Place Where You Live:

Anacostia River, Washington, DC

Pieces of trash are common visual disruptions along the Anacostia River

You belong to no one, everyone, and yet you exist in the shadows of politicians and history. You have a reputation of being forgotten.

I stride past sweet honeysuckle but traces of decay, drudgery, death, make me crinkle my nose and hasten my pace. Low tide unveils muddy banks hoarding plastic water bottles and old tires—relics from a habitually neglectful era. Unbeknownst to the great blue heron watching me with a statuesque neck and suspicious eye, lead, beryllium, and arsenic dwell below her feet, masked by turbid eddies.

Itchy grasses tickle my calves. Crooked roots torque my feet. I hopscotch over wet patches, causing my rhythmic breath to quicken tempo. The path acquiesces to English ivy, garlic mustard, and Oriental bittersweet, crowding out the locals.

A century ago, the hands of engineers, not nature, constructed Kingman Island, an oblong refuge splitting your channel that draws me in for a daily run. Your name, Anacostia, comes from the indigenous Nacochtank, who were traders and aboriginal manufacturers and welcoming of Captain John Smith, although that proved a mistake.

And a mistake is what they made of you. Filled with pollution, your sluggish waters sacrifice beauty and functionality.
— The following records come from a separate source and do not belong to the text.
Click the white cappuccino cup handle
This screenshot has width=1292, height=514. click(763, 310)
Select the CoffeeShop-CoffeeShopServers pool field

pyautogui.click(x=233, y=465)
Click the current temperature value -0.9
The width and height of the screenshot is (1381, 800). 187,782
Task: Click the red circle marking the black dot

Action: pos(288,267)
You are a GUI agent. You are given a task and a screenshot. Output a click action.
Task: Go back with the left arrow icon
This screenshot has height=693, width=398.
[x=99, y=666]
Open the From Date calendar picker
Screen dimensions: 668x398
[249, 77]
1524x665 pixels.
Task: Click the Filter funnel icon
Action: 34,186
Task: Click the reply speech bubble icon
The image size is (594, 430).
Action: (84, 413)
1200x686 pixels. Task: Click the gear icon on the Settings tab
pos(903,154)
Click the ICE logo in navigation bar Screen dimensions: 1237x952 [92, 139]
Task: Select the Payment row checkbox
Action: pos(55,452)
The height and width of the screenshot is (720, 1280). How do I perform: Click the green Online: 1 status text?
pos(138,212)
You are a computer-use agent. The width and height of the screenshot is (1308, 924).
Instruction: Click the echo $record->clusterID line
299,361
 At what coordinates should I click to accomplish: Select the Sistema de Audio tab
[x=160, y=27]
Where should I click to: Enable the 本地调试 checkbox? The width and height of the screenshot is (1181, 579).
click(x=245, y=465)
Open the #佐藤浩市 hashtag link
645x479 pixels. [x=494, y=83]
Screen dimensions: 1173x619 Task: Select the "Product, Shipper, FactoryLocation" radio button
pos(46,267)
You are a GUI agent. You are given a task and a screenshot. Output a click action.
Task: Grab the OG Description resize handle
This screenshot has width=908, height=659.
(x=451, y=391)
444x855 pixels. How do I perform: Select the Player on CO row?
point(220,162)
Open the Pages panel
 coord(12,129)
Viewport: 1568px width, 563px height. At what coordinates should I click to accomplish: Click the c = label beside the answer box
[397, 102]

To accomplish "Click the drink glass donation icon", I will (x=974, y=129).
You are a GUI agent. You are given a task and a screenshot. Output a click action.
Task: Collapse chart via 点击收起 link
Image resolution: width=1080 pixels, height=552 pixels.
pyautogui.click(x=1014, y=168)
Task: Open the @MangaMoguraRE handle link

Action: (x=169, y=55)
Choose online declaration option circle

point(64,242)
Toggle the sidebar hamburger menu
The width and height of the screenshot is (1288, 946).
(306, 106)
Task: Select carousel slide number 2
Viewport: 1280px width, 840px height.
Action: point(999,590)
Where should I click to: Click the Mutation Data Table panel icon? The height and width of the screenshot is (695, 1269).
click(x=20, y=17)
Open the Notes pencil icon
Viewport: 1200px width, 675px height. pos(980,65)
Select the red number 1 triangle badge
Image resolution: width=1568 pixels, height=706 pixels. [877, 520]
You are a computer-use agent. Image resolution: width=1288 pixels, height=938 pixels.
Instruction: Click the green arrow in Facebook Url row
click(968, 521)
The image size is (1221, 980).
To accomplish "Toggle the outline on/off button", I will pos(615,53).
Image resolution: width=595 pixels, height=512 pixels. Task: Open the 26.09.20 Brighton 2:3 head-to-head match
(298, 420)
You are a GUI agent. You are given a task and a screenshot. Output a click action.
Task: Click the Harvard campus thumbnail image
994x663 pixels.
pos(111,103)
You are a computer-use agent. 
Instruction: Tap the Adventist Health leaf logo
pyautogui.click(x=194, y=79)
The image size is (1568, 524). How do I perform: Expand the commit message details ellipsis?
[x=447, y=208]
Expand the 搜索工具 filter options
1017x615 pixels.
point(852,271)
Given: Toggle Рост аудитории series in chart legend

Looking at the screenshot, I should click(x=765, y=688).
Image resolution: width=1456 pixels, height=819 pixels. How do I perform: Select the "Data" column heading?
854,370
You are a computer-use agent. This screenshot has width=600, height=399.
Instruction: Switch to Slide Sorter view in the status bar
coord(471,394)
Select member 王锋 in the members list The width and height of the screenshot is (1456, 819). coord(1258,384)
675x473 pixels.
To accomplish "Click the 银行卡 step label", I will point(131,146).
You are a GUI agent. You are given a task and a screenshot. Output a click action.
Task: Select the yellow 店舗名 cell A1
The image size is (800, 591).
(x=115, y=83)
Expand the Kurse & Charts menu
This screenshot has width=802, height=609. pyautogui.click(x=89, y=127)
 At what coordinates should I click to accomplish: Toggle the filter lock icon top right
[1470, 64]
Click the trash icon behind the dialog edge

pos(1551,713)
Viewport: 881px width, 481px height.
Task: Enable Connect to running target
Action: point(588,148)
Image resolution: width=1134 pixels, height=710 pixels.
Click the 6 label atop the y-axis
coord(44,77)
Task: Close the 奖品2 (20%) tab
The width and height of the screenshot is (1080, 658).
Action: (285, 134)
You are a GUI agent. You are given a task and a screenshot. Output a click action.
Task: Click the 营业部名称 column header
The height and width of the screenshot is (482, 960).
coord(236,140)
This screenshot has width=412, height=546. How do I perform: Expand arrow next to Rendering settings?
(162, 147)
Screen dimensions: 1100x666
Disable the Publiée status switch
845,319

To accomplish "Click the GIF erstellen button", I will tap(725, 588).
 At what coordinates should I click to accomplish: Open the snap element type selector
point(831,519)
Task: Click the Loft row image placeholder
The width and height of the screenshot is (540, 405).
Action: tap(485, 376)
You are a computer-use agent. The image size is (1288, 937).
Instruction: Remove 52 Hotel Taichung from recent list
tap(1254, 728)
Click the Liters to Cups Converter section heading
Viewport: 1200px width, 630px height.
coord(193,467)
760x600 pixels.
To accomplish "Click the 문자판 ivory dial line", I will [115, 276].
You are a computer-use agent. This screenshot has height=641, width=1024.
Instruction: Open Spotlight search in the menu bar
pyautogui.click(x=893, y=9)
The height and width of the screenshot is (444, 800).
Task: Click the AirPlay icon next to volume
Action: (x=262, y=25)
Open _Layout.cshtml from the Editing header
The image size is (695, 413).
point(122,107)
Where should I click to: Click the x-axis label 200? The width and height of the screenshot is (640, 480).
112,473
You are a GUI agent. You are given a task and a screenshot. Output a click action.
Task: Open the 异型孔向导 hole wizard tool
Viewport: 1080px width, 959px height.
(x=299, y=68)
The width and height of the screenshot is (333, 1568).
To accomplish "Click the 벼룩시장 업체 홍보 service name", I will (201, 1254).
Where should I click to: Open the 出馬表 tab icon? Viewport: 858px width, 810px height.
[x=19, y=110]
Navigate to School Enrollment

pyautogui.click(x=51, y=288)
As I round the tip of Kingman Island, gliding opposite the retreating tide, a lone fisherman stands on the opposite shore with a five-gallon white bucket. What is his catch today? Hopefully not carp, filled with heavy metals and possibly tumors. Fleeting, like an apparition, the fisherman disappears as thick vines hijack my view.

Topping the wooden boardwalk back to the mainland, I see turtles skimming your surface, like scientific buoys testing the water. Running is supposed to provide clarity. But for me, this place is more like an impressionist painting, bits of scene that don’t make sense until I step back to take it all in. The decay, the fisherman, the heron, the turtles, the juxtaposition between vitality and fatality.

Although your waters have been ignored, injured, and disparaged for decades—to me, and many others, you are not forgotten.